L'homme le méritait-il? Ingrate passion!
Déçu, le passionné a le choix entre le détachement absolu; mais celui-ci ne va-t-il pas jusqu'à nier la raison? Cf le Bouddha.
Le désintéressement de soi, don total à autrui; ne faut-il pas être un héros, un "surhomme"?
Ou encore le tranquille épicurisme égotiste du dernier Jean-Jacques, celui des "Rêveries..." (jouissance du Dasein?); n'est-ce pas là faire preuve d'égoïsme?
Si mon coeur ne balance plus guère, ma raison, elle, n'a pas fini d'osciller!
André Carruzzo (Dreas)
Identificateur : Dreas

Inscrit: 1-2005
Envoyé lundi 14 mars 2005 - 12h09:   

J’ai revu mon ami, ces jours derniers. Je n’ai pas pu lui transmettre le salut de Nicole, que je n’avais pas lu avant de partir. Je le ferai la prochaine fois : dans quelques semaines, si tout va bien. Il habite assez loin de chez moi. N’a ni téléphone, ni ordinateur. Ne répond pas aux lettres. Singulier, mais un peu pénible.

Il dirait probablement à Tm que la raison est une faculté à laquelle on ne peut se fier sans réserve ; qu’elle est le propre de l’homme et que l’homme a si souvent errer, même en la (la raison) prenant pour assise.
André Carruzzo (Dreas)
Identificateur : Dreas

Inscrit: 1-2005
Envoyé lundi 14 mars 2005 - 12h12:   

Babil de l’air dans l’herbe
où pirouette, extatique, un être de douceur
et jette des notes jubilantes
parages que la lumière distend jusqu’à l’horizon
contexte dilaté
ailes qui bondissent, libres flammes
dans la verrière immense
Tm (Tm)
Identificateur : Tm

Inscrit: 1-2005
Envoyé lundi 14 mars 2005 - 19h25:   

Quand j'étais mousse, il m'arrivait souvent de rêver devant l'immensité de la mer... Le capitaine alors me bottait le train en citant le "Roi Lear" de Shakespeare:
"Comprends-tu qu'il nous suffit d'un rien de trop pour être?" tempêtait-il.
Et je me remettais à briquer le pont en maugréant je ne sais quel sabordage!
Or, maintenant que j'ai rejoint mon île, je n'ai plus que des galets à polir, laissés là par quelque obsessionnelle éternité...
André Carruzzo (Dreas)

**Entrées fournies**

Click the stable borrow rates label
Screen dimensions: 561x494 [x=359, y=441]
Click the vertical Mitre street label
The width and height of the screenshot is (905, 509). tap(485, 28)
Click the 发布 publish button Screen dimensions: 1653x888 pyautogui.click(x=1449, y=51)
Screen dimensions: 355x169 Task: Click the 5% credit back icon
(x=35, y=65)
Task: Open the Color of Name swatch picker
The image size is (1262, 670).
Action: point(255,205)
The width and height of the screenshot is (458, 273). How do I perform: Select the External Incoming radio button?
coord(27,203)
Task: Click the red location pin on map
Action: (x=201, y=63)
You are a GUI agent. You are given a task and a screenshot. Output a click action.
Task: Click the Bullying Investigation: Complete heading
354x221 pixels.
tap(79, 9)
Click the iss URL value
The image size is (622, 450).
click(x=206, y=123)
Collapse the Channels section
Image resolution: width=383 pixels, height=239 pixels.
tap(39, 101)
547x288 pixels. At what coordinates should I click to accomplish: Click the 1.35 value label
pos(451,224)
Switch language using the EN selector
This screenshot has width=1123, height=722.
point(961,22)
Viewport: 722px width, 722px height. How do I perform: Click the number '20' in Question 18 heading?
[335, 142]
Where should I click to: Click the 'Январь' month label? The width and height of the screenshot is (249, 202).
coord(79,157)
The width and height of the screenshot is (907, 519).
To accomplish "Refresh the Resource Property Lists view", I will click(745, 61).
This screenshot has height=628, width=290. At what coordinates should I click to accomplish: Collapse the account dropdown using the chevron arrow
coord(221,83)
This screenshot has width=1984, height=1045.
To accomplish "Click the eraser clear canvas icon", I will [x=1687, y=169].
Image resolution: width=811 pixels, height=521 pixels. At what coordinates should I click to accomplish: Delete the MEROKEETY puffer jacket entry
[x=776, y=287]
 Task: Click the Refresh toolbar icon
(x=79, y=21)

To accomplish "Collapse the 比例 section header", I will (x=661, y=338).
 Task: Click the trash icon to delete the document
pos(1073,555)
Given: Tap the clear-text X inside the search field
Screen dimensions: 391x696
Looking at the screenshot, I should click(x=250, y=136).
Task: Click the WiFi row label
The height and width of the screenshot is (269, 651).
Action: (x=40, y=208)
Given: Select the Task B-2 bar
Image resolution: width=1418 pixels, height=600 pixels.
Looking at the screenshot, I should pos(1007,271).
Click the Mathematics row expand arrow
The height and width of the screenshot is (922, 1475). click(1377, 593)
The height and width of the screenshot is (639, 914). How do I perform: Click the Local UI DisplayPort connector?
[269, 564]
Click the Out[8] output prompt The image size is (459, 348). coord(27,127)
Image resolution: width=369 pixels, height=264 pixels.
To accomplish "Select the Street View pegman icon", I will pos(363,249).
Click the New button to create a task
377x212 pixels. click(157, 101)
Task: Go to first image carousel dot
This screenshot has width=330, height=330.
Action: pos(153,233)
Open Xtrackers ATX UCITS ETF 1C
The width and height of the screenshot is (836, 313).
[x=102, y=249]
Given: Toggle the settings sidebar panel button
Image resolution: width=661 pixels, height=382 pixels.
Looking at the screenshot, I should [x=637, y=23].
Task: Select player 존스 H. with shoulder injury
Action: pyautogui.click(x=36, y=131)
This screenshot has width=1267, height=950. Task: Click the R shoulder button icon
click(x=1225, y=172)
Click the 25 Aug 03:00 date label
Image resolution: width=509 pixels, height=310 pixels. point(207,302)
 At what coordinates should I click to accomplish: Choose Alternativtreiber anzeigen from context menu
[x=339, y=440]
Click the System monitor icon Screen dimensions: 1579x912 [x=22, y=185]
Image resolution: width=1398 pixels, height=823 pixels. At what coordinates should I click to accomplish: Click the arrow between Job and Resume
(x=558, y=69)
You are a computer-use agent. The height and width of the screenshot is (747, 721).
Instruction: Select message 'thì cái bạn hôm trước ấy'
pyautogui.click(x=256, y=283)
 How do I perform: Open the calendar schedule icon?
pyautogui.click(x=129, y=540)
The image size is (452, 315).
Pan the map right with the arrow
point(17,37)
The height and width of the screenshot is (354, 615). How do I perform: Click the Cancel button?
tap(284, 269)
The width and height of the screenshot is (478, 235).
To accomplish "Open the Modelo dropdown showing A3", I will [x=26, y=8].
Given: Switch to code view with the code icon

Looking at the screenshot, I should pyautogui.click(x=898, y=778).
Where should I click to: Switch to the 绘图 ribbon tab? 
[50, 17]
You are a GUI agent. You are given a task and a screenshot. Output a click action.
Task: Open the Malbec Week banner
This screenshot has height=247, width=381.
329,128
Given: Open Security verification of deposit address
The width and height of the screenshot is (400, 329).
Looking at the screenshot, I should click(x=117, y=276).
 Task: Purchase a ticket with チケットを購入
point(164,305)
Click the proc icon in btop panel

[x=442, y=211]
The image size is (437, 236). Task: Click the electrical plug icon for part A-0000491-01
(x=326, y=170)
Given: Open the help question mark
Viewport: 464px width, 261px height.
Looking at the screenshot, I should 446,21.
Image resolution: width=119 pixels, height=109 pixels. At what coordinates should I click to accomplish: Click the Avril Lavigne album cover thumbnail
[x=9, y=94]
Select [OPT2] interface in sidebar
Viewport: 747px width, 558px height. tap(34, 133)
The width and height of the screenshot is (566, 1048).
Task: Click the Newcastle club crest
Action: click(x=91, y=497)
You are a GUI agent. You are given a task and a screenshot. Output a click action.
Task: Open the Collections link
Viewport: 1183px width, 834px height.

**Consignes**
[a] Reprenez mot pour mot le passage du texte à lire qui va de « Ou encore le » jusqu'à « pas fini d'osciller! ».
[b] Dupliquez à l'identique les lignes des entrées, depuis la toute première jusqu'à celle qui contient « Action: (x=201, y=63) », cette dernière comprise.

**Réponses attendues**
[a]
Ou encore le tranquille épicurisme égotiste du dernier Jean-Jacques, celui des "Rêveries..." (jouissance du Dasein?); n'est-ce pas là faire preuve d'égoïsme?
Si mon coeur ne balance plus guère, ma raison, elle, n'a pas fini d'osciller!

[b]
Click the stable borrow rates label
Screen dimensions: 561x494 [x=359, y=441]
Click the vertical Mitre street label
The width and height of the screenshot is (905, 509). tap(485, 28)
Click the 发布 publish button Screen dimensions: 1653x888 pyautogui.click(x=1449, y=51)
Screen dimensions: 355x169 Task: Click the 5% credit back icon
(x=35, y=65)
Task: Open the Color of Name swatch picker
The image size is (1262, 670).
Action: point(255,205)
The width and height of the screenshot is (458, 273). How do I perform: Select the External Incoming radio button?
coord(27,203)
Task: Click the red location pin on map
Action: (x=201, y=63)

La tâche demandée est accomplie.